Last week the American Institute of CPAs (AICPA) published proposed criteria for stablecoin issuers when they disclose their proof of reserves. It asks for more details than any stablecoin issuers currently provide in their disclosures. Feedback is requested by January 29, 2024.
Following the collapse of FTX and some dubious reports, a raft of accountants abandoned cryptocurrency proof of reserve work in late 2022. However, the AICPA proposal only covers fiat-backed stablecoin issuers.
The paper outlines ‘criteria’ rather than standards. Criteria are considered more like benchmarks, whereas standards are requirements.
It doesn’t mention any particular issuers, but both Circle and Paxos have published pretty detailed monthly attestations for a while. In contrast, Tether, with its market capitalization of almost $90 billion, only publishes a quarterly summary. Given its audits are performed by BDO Italy, they may choose not to adopt these higher disclosure benchmarks.
However, these criteria could impact Tether if it fails to adopt them. For example, the Basel Committee on Banking Supervision could use these criteria as a benchmark for US dollar stablecoins to be considered lower risk. Likewise, other bodies could choose to adopt them.
Stablecoins: reserve disclosures
Details of each security and jurisdiction
Starting with the glaring omissions by Tether, AICPA asked for details of each investment held as part of reserve assets. Tether notoriously provides a summary of its reserve assets. This lack of transparency led to considerable speculation in the past about its exposure to the Chinese real estate market. In contrast, Circle and Paxos disclose the Cusip identifier for each security held. AICPA is setting that as the benchmark. Additionally, a report should include the jurisdiction of both the securities and the custodian or trustee safeguarding it.
Amount of reserves held at each bank
While Circle and Paxos tick far more of the boxes, there are some areas they would need to expand. For example, they don’t disclose at which banks they hold cash. AICPA wants that clarified.
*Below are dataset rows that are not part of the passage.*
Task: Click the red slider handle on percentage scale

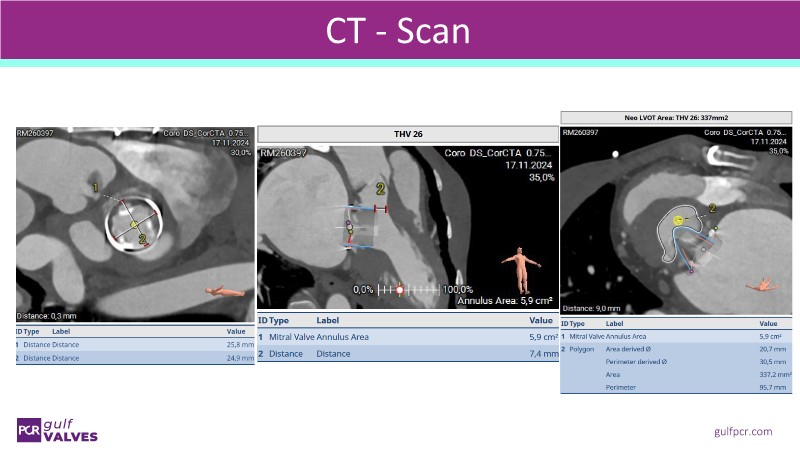Action: (401, 289)
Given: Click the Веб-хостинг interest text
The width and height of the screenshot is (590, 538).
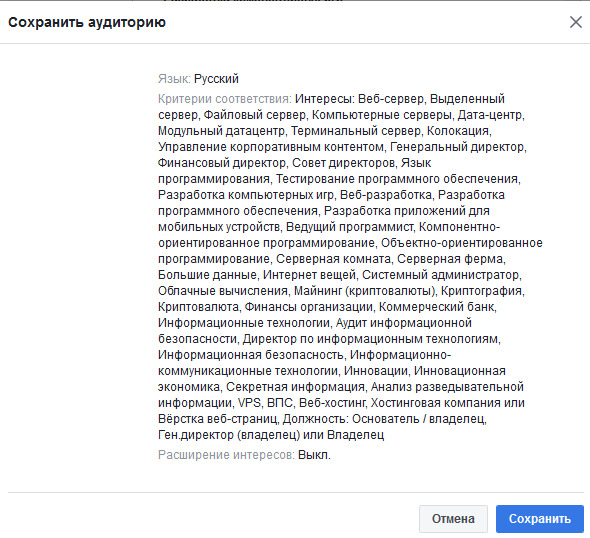Looking at the screenshot, I should coord(333,403).
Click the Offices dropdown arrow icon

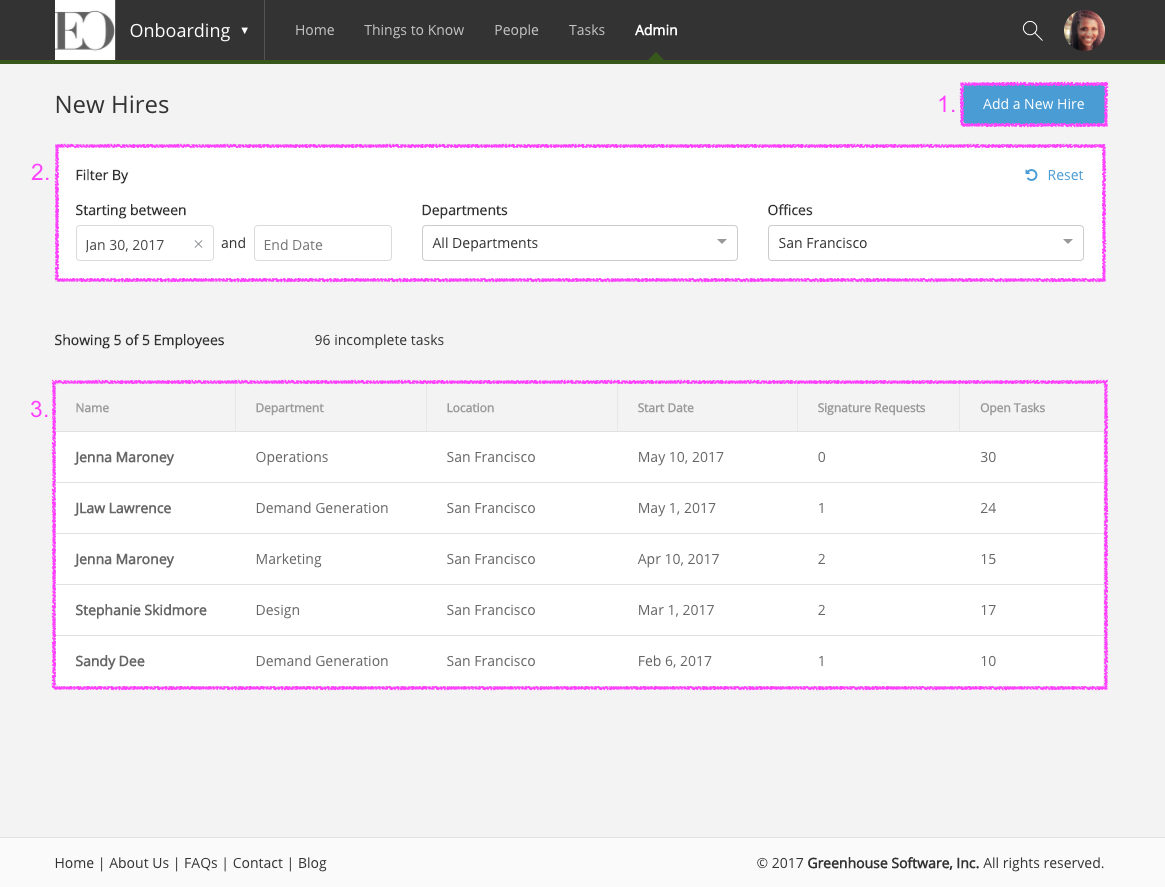click(1066, 242)
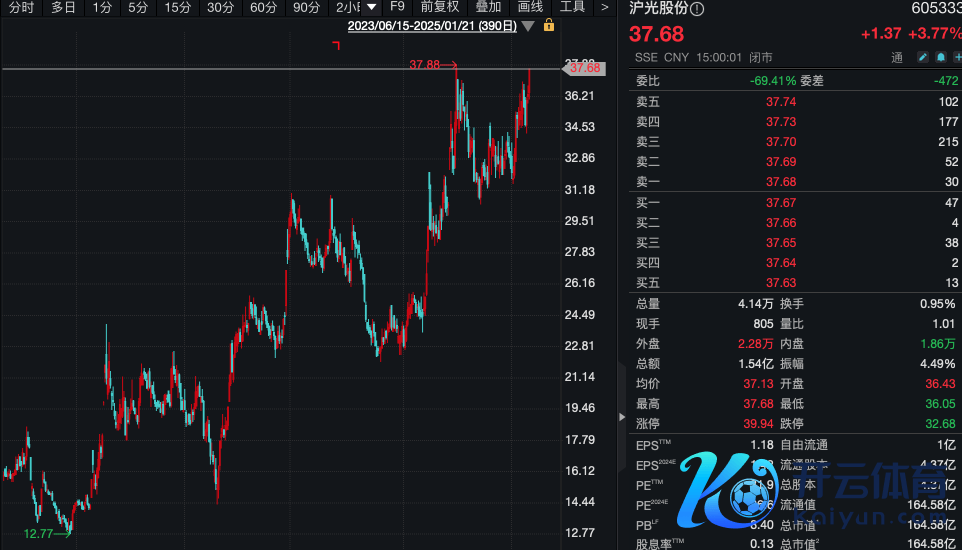Click the F9 button in the toolbar
This screenshot has height=550, width=962.
tap(397, 7)
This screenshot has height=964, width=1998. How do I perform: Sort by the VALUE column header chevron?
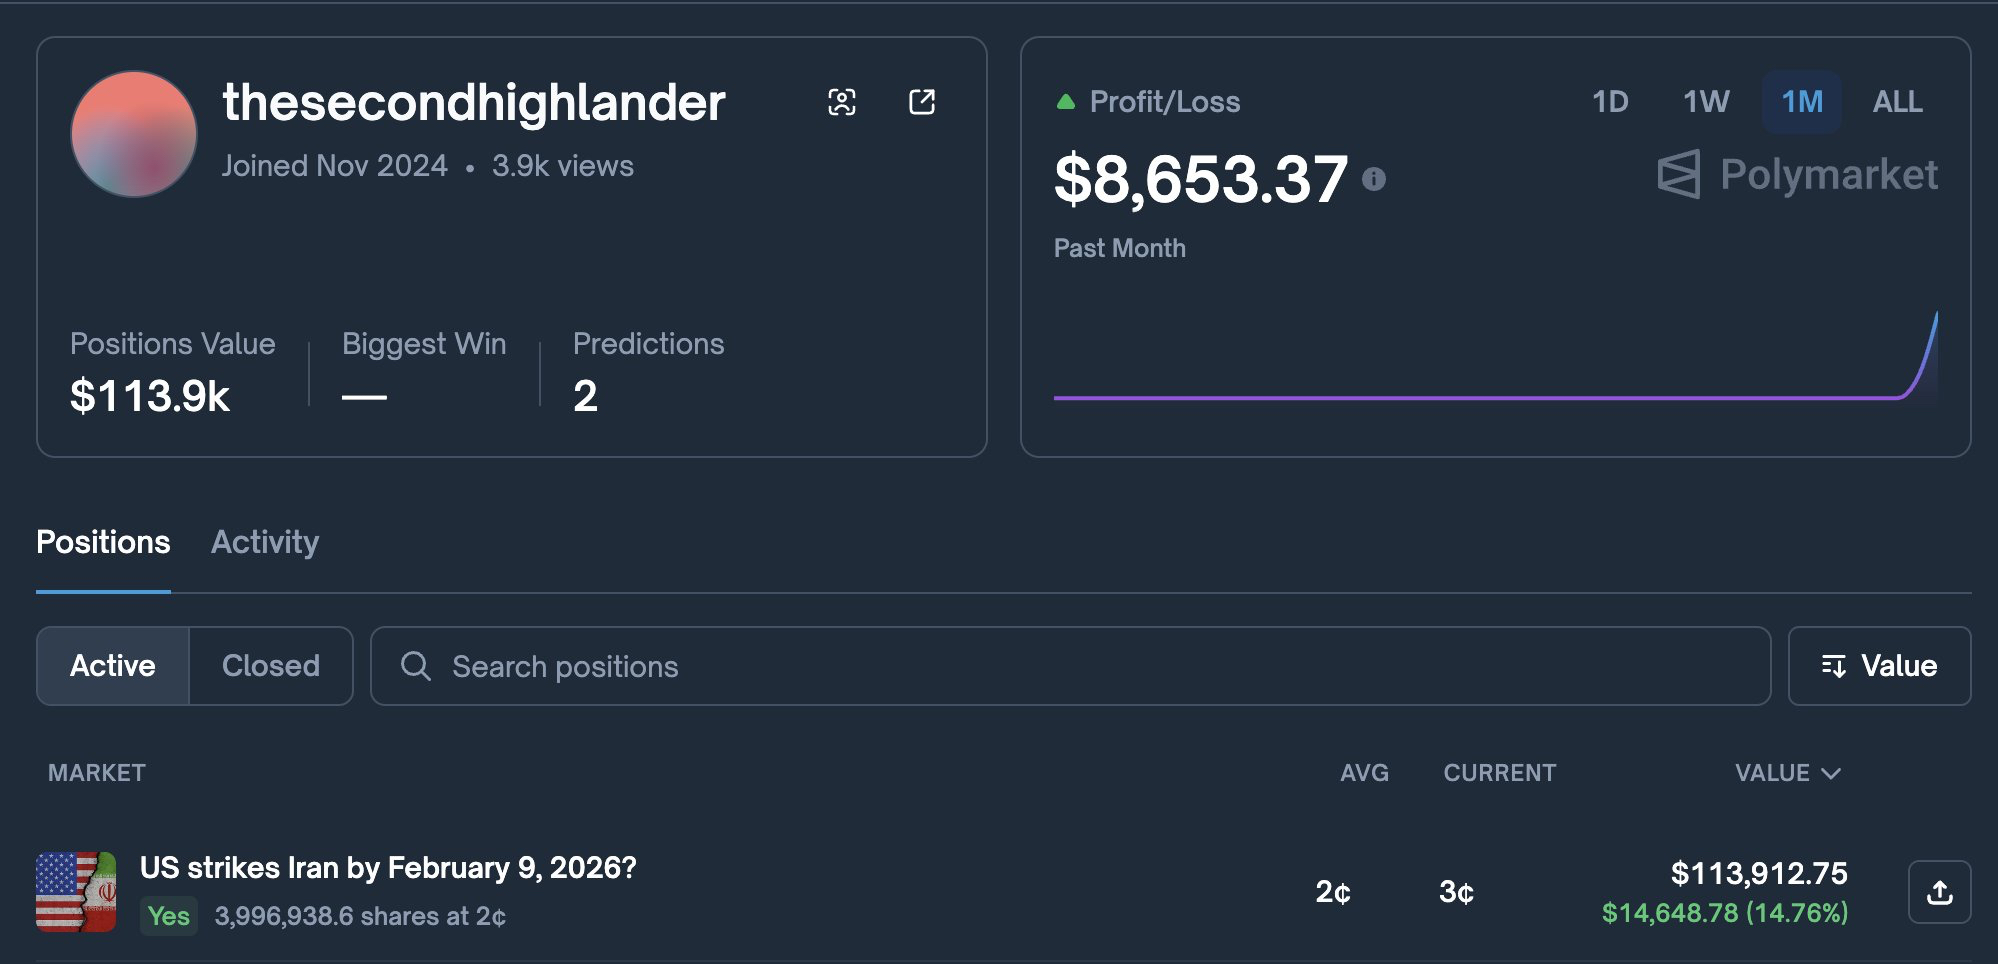1831,773
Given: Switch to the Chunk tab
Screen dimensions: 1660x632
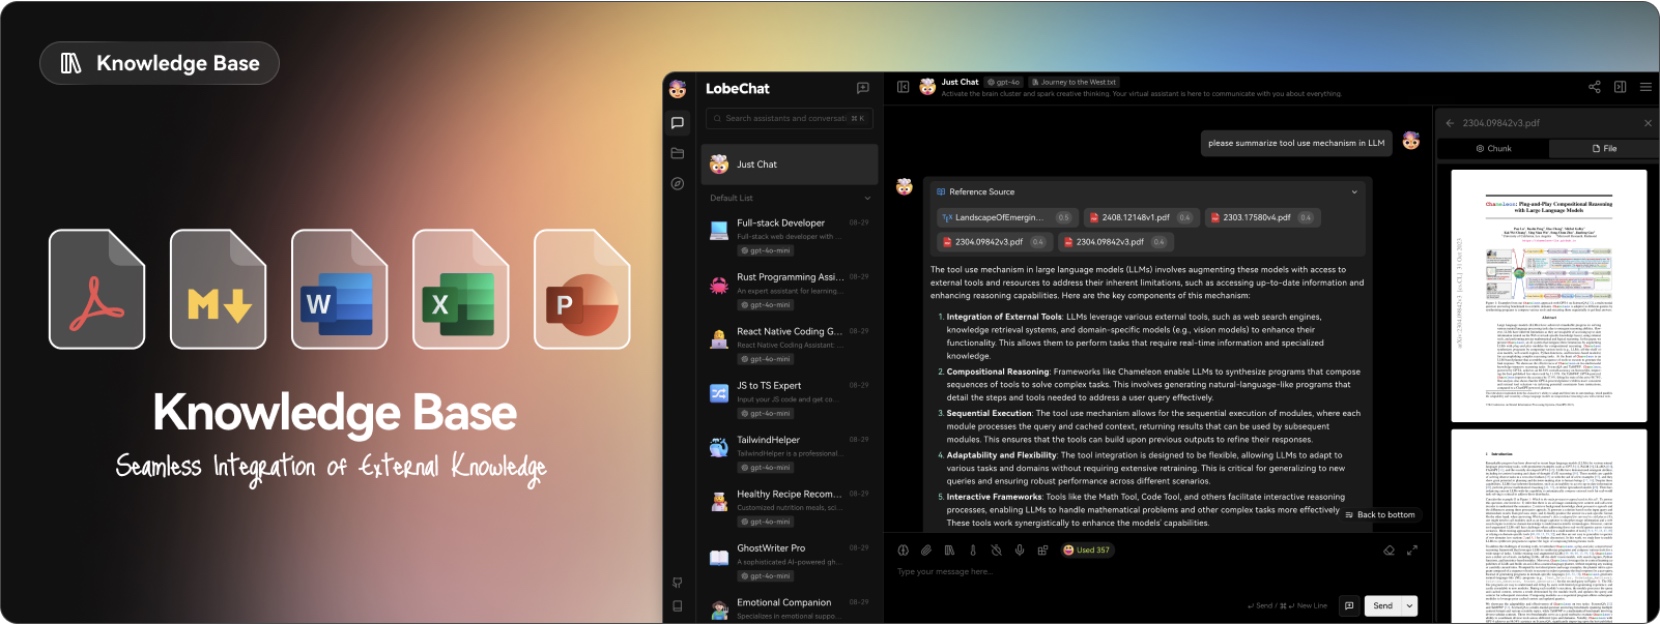Looking at the screenshot, I should [x=1493, y=148].
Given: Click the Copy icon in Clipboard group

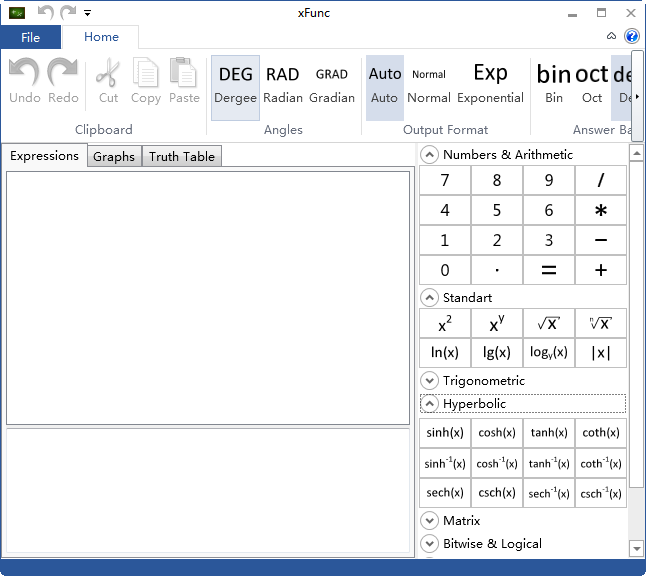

This proposed benchmark around bank balances has pros and cons. For example, when there was a run on Silicon Valley Bank, Circle had to disclose its $3.3 billion balance. Arguably, the earlier the knowledge is available, if the bank suffers a run, the earlier the run on the stablecoin. On the other hand, if the details are opaque, people might run on a stablecoin when any bank gets into trouble.
Other stablecoins disclosures
Other stablecoin risks – private keys, smart contracts
Attestations aren’t just about assets and liabilities. They cover a wide array of risks, such as the security of the private keys behind the smart contract. It also includes the smart contract itself- whether it was audited or there are known issues – as well as any risks of each blockchain. On the point of the security of the keys, while the issuer might be able to attest to it, it could be tricky to audit. For example, how will the auditor know whether the issuer stored the private keys insecurely in the past?
How much is on each blockchain?
Stablecoin issuers would have to disclose the amount of redeemable stablecoins on each blockchain. Plus, the report needs to include details about tokens that are not redeemable, either temporarily or permanently. For example, that includes pre-minted or blacklisted tokens.
Wrapped stablecoins
One area that might need more clarification is wrapped or bridged stablecoins. Particularly because this is a controversial area. The paper mentions disclosure but there’s not much detail. Arguably, one of the reasons the New York State Department for Financial Services (NYDFS) pulled the Binance USD stablecoin was that Binance issued pegged tokens on blockchains other than Ethereum. These were pegged to the Paxos issued tokens on Ethereum.
How can users redeem directly?
One of the current gray areas is around redemption. In many cases, end users can’t demand redemption directly from the issuer. Proof of reserves needs to disclose what conditions the issuer requires to redeem the stablecoin directly. Plus, the issuer should clarify the timeframe for redemption.
The benchmark demands details in many areas, so we just picked a few highlights.